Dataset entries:
# # # #

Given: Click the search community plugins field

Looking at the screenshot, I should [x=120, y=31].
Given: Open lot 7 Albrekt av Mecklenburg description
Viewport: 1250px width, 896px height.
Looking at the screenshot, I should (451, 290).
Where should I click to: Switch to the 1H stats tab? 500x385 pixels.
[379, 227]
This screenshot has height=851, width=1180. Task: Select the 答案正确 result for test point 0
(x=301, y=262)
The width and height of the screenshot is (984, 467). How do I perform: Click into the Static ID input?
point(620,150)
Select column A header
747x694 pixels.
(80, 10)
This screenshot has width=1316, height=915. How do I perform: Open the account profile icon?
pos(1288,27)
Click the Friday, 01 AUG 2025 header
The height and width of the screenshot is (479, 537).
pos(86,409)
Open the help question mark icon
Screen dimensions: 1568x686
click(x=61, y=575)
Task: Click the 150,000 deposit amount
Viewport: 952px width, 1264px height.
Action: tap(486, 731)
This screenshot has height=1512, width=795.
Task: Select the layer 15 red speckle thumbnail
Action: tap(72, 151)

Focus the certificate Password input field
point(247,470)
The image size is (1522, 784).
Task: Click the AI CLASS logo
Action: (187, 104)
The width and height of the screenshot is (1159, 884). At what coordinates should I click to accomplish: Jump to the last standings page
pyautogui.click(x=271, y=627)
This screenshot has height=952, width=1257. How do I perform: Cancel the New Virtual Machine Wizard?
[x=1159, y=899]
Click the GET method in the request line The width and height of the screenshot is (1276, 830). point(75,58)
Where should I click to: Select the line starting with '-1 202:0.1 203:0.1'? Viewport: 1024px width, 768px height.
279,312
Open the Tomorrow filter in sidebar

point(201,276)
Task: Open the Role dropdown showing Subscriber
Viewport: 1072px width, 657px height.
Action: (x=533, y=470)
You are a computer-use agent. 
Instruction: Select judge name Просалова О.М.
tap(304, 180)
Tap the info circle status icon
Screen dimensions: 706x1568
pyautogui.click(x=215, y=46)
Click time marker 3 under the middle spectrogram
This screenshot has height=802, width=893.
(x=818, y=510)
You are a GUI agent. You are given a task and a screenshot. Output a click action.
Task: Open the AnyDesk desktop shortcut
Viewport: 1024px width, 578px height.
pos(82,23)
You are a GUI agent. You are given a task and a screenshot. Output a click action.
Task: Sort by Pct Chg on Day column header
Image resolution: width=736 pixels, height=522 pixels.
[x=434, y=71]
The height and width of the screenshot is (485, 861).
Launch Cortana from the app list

# # # #

Work instructions — Number of lines above that include "column": state it and nothing else.

Task response — 2